L’OBJET DE LA CONTESTATION
[4] Le travailleur demande à la Commission des lésions professionnelles de déclarer qu’il a droit au remboursement du coût de remplacement de ses prothèses dentaires.
LES FAITS
[5] Le travailleur est opérateur chez l’employeur.
[6] Le 13 avril 2012, en exécutant son travail, il reçoit une barre d’acier sur la mâchoire et brise ses prothèses dentaires.
[7] Le 23 avril 2012, le travailleur dépose à la CSST une réclamation pour faire rembourser le coût de remplacement de ses prothèses dentaires.
[8] Le 26 avril 2012, l’employeur fait parvenir à la CSST une note dans laquelle il est déclaré que l’assurance collective du travailleur couvre les frais pour le renouvellement (5 ans) des prothèses dentaires. L’assurance rembourse 60 % des frais jusqu’à un maximum de 1 000,00 $.
[9] Le 27 avril 2012, la CSST déclare qu’elle accepte de rembourser le remplacement des prothèses dentaires du travailleur. Cependant, ce dernier doit d’abord faire une demande auprès de son assurance et réclamer la différence à la CSST. Le travailleur demande la révision de cette décision.
[10] Le 21 juin 2012, à la suite d’une révision administrative la CSST déclare irrecevable la demande de révision du travailleur déposée le 8 mai 2012 à l’encontre de la décision rendue le 27 avril 2012. Elle considère que le travailleur n’est pas une personne lésée au sens de la loi puisque la CSST accepte de rembourser le remplacement de ses prothèses dentaires. Cependant, il doit d’abord faire une demande auprès de son assurance et réclamer la différence à la CSST. Le travailleur conteste cette décision devant la Commission des lésions professionnelles.
[11] À l’audience, le travailleur fait témoigner monsieur Steve Gauthier. Il est le président du syndicat auquel appartient le travailleur.

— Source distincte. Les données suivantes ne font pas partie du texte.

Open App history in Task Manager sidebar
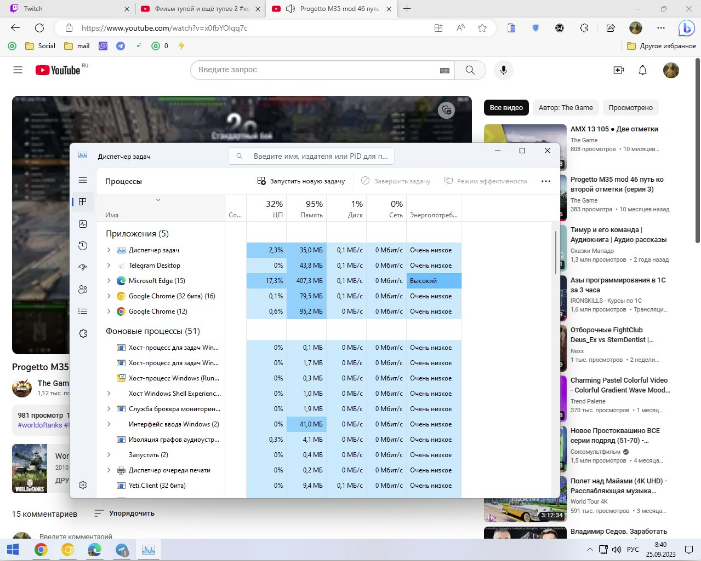701x561 pixels. pyautogui.click(x=83, y=245)
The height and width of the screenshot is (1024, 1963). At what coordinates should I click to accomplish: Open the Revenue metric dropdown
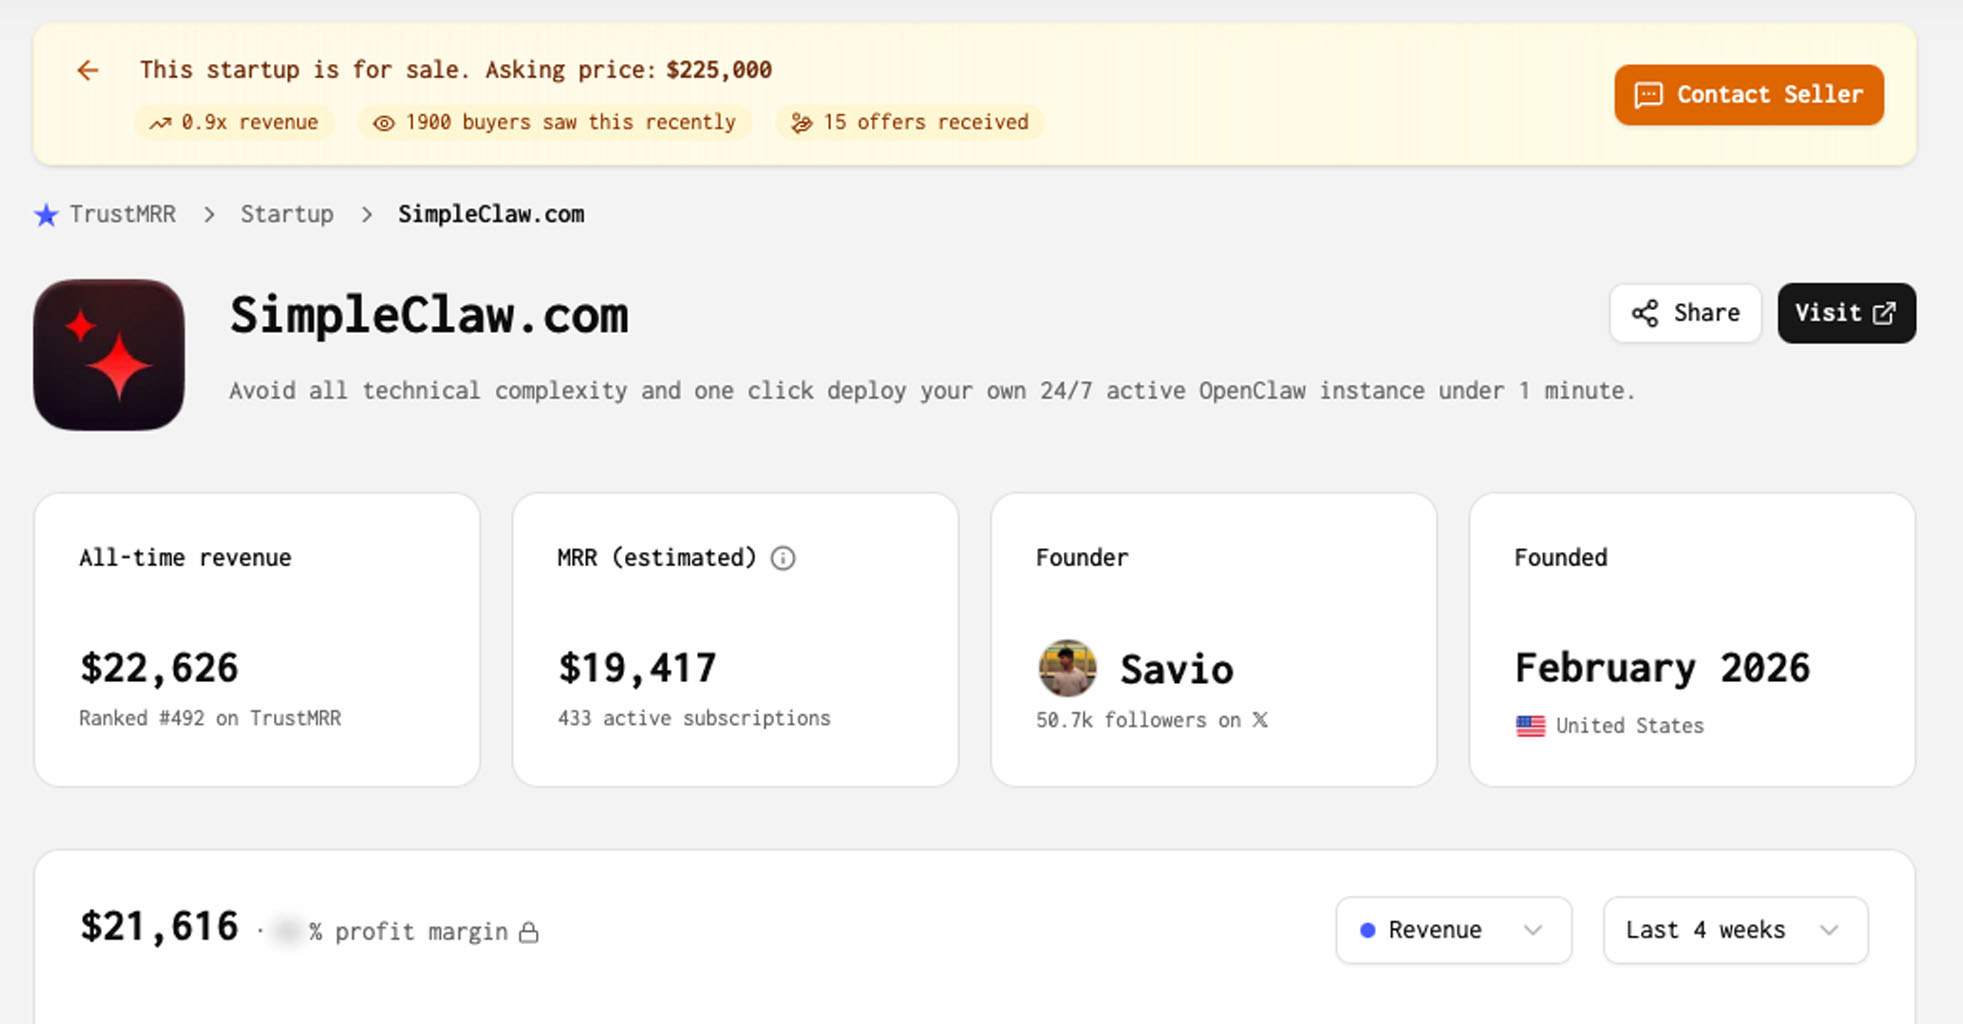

[12] À l’aide d’un extrait de la convention collective et du contrat d’assurance collective couvrant le travailleur, il confirme la limite de couverture d’assurance d’une fois aux cinq ans pour le remplacement de prothèses dentaires. Il explique aussi qu’il y a une indemnité viagère maximale couvrant les travailleurs et que le remboursement des prothèses dentaires y est inclus. Finalement, que chaque réclamation faite à l’assurance collective par les travailleurs influence le taux de cotisations des adhérents à l’assurance collective.
L’AVIS DES MEMBRES
[13] La membre issue des associations d’employeurs et la membre issue des associations syndicales sont tous les deux d’avis que la requête du travailleur doit être accueillie.
[14] Elles considèrent que le travailleur a droit au remboursement du coût de remplacement de ses prothèses dentaires par la CSST puisque son assurance collective ne lui permet pas une couverture de même nature pour une réclamation de ce genre.
LES MOTIFS DE LA DÉCISION
[15] La Commission des lésions professionnelles doit déterminer si la demande de révision du travailleur déposée le 8 mai 2012 à l’encontre de la décision rendue le 27 avril 2012 est recevable et s’il a droit au remboursement du coût de remplacement de ses prothèses dentaires.
[16] Afin de disposer de l’objet de la contestation, la Commission des lésions professionnelles réfère aux dispositions suivantes de la loi.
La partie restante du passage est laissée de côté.